Explaining his stance against the bylaw, Hill said that he doesn’t “fully believe that [BDS] should be a standing committee.” He did say that he believes that it “should be a representative part of the organization because I’m extremely sympathetic to the Palestinian cause.”
Hill continued by saying that the structure of UTGSU committees would make the causes of the BDS Standing Committee reflective of the “organization mandate [and] intention” of the UTGSU as a whole. According to Hill, this could make the union liable to “undue litigiousness in the future” by plaintiffs who may sue the UTGSU on the basis of “discrimination.”
In response, BDS Committee Chair Robert Prazeres wrote to The Varsity that “there is no basis on which to refer to divesting from unethical companies as ‘discrimination.’”
“The BDS campaign advocates for severing ties with companies and institutions complicit in human rights abuses against Palestinian civilians, on the basis of their complicity in those human rights abuses only. Advocating for this sort of action is a tried-and-true strategy of many human rights movements and, needless to say, is a protected form of political expression in every free democracy,” said Prazeres.
Dean Lavi, a first-year Master of Global Affairs student, said that he opposed the motion on principle.
“I don’t want my money and the reputation of my school being attached to something that is divisive, that encourages hate, and that furthermore, at the end of the day, pushes ultimately for the death and destruction of the Jews,” said Lavi.
He said that many advocates for BDS argue for the establishment of “one Palestinian state that requires, by its definition, the removal of civilians, and the murder and the genocide and the ethnic cleansing of what is essentially five million people.”

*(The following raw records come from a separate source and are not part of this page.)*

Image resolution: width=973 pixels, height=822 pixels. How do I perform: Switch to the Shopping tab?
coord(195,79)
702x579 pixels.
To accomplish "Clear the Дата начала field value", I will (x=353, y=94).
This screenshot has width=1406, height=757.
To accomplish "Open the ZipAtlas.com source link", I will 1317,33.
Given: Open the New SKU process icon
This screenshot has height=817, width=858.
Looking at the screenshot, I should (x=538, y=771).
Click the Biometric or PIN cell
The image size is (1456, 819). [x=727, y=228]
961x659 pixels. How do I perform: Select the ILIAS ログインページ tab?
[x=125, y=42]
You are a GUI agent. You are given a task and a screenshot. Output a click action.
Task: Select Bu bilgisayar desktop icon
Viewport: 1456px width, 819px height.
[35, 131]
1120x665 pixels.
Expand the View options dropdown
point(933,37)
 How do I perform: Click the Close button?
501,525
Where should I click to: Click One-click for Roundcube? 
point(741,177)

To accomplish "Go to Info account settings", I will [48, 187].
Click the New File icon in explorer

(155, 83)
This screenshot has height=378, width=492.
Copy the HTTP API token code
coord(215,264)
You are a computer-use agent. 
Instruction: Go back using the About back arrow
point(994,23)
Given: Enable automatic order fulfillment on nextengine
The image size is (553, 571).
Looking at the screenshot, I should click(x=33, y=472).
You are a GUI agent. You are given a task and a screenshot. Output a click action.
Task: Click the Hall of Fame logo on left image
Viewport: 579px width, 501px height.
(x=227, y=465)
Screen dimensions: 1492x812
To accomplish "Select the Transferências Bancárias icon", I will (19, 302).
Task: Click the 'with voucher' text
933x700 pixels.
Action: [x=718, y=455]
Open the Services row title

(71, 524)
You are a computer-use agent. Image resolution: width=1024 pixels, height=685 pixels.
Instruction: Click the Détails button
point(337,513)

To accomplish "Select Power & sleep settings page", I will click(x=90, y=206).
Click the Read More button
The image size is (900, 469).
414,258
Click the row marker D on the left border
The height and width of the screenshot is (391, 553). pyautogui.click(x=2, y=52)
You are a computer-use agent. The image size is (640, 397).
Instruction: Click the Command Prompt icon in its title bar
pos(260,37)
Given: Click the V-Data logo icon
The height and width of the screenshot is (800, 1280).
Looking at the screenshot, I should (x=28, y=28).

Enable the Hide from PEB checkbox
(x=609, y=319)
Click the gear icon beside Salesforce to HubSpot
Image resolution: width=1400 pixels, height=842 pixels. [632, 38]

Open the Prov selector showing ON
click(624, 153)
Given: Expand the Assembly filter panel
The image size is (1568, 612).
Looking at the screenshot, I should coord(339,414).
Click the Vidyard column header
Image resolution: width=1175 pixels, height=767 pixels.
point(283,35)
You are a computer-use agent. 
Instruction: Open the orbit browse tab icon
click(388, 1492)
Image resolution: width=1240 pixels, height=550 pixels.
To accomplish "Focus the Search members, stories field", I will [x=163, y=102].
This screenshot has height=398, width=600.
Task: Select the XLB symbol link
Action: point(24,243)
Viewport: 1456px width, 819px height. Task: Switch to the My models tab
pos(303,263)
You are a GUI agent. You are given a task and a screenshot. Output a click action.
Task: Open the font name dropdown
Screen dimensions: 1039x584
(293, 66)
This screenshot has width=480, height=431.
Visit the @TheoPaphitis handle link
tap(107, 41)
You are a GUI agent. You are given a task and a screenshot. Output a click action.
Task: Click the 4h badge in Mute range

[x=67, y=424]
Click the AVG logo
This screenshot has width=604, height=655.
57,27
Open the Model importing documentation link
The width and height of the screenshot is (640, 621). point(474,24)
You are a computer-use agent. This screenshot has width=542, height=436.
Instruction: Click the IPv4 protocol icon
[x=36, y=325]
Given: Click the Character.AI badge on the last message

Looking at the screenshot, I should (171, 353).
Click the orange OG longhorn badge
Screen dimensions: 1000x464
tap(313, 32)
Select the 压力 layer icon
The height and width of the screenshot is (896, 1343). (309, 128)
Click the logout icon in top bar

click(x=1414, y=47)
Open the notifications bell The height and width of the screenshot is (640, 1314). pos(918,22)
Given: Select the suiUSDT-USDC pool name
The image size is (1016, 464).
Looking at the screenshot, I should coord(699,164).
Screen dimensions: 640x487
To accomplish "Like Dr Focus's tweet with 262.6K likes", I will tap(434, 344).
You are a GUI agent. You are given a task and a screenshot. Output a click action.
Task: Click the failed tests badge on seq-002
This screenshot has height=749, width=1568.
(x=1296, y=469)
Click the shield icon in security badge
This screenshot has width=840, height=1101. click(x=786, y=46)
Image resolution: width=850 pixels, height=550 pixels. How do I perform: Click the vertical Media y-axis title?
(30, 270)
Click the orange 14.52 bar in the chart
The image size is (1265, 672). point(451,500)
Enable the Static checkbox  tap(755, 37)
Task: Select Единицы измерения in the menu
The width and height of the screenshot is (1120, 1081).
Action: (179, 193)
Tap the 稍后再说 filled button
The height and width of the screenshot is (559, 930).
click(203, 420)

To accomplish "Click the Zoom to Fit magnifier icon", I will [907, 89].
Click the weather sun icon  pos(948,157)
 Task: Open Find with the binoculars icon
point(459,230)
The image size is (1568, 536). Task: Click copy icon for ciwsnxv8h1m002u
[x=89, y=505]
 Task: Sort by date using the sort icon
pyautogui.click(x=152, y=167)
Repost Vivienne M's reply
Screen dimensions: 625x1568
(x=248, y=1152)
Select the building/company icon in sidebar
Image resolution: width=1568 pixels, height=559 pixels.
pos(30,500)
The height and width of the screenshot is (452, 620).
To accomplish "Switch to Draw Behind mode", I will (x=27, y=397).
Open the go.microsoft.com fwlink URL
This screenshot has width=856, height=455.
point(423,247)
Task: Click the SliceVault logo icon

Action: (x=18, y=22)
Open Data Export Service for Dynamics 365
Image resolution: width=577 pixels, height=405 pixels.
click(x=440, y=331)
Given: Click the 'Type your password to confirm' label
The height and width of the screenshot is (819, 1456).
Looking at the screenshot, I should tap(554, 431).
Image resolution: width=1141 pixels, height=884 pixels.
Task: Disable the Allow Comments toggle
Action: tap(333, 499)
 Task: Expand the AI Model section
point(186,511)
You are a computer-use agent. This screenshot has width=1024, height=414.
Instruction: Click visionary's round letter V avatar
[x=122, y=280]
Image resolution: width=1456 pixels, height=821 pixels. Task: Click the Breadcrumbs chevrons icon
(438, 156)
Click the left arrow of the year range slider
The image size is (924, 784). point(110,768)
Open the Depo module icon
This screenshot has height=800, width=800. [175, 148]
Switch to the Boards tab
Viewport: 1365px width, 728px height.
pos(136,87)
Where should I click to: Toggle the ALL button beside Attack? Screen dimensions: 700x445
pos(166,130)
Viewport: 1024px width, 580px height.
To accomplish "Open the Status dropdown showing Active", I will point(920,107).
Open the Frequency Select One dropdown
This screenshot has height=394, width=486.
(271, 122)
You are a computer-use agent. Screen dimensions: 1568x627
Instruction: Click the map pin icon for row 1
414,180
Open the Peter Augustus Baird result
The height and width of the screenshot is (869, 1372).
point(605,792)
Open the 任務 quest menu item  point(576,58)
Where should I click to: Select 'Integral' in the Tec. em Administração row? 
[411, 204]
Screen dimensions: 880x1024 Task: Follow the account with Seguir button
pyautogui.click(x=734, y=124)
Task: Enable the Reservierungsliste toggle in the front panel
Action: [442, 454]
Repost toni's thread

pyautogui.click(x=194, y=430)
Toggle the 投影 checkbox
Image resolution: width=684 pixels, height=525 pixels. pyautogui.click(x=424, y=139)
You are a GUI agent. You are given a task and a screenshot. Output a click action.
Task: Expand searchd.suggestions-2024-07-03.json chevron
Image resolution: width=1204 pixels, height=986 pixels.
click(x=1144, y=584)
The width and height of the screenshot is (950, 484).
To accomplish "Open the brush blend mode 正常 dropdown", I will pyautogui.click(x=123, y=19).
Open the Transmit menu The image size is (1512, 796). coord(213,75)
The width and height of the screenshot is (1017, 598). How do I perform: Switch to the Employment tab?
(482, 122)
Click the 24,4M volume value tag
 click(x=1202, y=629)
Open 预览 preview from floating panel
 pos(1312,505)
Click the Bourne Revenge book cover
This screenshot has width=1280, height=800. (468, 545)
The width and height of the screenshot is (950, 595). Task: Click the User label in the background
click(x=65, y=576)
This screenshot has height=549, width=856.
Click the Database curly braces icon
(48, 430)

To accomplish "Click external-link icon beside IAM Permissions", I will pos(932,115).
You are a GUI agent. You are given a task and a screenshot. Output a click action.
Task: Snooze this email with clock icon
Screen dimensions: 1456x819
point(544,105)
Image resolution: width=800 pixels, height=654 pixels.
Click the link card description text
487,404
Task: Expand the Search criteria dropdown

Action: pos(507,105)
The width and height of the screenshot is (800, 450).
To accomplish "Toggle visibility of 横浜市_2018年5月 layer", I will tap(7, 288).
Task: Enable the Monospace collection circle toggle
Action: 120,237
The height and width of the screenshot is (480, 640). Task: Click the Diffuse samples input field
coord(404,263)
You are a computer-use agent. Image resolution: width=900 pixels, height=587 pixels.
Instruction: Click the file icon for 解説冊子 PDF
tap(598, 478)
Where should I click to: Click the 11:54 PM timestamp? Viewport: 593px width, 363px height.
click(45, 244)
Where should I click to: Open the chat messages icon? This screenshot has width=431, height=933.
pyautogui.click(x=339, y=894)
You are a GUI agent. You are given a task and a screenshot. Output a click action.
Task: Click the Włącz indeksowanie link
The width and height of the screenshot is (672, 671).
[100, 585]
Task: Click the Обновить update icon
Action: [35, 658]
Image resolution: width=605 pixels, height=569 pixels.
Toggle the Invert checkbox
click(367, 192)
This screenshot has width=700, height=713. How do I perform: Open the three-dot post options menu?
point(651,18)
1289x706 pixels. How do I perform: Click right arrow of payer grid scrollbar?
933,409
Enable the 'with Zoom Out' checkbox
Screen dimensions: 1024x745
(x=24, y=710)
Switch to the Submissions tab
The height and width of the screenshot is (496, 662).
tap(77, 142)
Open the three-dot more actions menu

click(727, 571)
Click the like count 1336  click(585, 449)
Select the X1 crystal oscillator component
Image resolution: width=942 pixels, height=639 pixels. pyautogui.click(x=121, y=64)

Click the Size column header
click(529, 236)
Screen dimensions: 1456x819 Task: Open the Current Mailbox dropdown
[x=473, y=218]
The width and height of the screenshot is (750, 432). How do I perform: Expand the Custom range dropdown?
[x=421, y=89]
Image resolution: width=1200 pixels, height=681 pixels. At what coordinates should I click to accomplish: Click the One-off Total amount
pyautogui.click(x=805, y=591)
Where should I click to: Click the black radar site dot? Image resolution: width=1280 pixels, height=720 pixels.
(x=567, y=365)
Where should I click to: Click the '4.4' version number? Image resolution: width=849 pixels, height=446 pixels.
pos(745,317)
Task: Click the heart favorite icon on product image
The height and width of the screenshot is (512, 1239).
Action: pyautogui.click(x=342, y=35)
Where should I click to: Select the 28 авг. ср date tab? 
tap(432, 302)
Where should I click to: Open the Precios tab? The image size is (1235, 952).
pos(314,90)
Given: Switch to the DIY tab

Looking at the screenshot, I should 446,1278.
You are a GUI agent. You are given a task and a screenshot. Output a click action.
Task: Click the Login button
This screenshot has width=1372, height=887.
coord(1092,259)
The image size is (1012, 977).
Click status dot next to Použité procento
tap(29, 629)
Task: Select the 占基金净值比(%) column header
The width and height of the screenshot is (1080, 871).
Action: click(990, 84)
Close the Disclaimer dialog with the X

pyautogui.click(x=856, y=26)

In response to Lavi’s statement to The Varsity, Prazeres wrote, “This is flatly false, and parts of that ring of a conspiracy theory with racist undertones. The ultimate demands of the BDS campaign, which are repeated over and over again in almost every explanation of the campaign that organizers have ever given, are that the Israeli government — and any complicit organisations — cease their violations of international law and respect universally-recognized human rights as they pertain to Palestinians. No more, no less.”
Explaining his support for the bylaw, Prazeres wrote that the amendment “does not change the way the UTGSU operates, [because] it was only about changing the status of the existing BDS committee from a temporary committee to a long-term committee that can build on ongoing work.”
“To continue its work, it had to be renewed by a vote of the UTGSU General Council every year, and that process took away even more of our members’ time,” wrote Prazeres. “As a standing committee, the volunteers who take time out of their studies to do this human rights-based work can now use that time to focus on the actual divestment campaign.”
Long debate on whether to allow media presence passes with conditions
At the very beginning of the SGM, members spent over an hour debating whether to allow members of the media to stay in the room. The Varsity was the only media outlet in attendance.
At the January General Council meeting, members had voted to pursue a policy of unconditional access for members of the media at this SGM. However, it was subsequently ruled out of order after it was discovered that the member who had moved the motion was not authorized to do so at the meeting.
Therefore, the SGM was not covered by any media policy and members had to separately debate whether to allow media access.
The majority of the debate was spent on procedural discussions.
In the end, the members voted to seat the media but disallowed photography, live-tweeting, and live-streaming.